** Exercise description **
What you give back should be exactly the opening lines of the data, ending with the line that contains "Given: Click the Основные настройки heading" and including it.

** Extracted material **
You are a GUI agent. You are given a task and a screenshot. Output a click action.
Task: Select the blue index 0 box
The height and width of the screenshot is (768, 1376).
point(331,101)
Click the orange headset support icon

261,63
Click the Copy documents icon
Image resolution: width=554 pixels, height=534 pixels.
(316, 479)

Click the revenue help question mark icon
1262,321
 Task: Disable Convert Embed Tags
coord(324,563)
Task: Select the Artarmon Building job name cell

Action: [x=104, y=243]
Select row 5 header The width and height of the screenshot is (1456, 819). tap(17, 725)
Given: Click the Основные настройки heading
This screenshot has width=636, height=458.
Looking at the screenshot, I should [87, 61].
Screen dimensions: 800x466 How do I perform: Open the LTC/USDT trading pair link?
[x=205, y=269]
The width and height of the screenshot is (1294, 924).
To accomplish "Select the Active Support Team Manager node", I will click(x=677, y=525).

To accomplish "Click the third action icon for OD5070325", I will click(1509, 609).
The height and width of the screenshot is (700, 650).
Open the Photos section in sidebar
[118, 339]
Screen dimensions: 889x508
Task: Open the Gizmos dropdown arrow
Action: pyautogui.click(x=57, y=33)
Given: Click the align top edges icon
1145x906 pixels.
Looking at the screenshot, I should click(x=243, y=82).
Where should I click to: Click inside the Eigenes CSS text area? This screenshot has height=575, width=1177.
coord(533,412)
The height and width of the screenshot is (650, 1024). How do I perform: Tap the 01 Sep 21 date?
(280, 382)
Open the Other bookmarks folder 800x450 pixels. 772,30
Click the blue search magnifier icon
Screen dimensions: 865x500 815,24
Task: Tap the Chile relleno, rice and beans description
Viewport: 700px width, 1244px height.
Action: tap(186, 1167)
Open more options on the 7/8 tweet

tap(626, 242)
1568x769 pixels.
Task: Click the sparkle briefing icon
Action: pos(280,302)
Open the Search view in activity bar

** Exercise response **
You are a GUI agent. You are given a task and a screenshot. Output a click action.
Task: Select the blue index 0 box
The height and width of the screenshot is (768, 1376).
point(331,101)
Click the orange headset support icon

261,63
Click the Copy documents icon
Image resolution: width=554 pixels, height=534 pixels.
(316, 479)

Click the revenue help question mark icon
1262,321
 Task: Disable Convert Embed Tags
coord(324,563)
Task: Select the Artarmon Building job name cell

Action: [x=104, y=243]
Select row 5 header The width and height of the screenshot is (1456, 819). tap(17, 725)
Given: Click the Основные настройки heading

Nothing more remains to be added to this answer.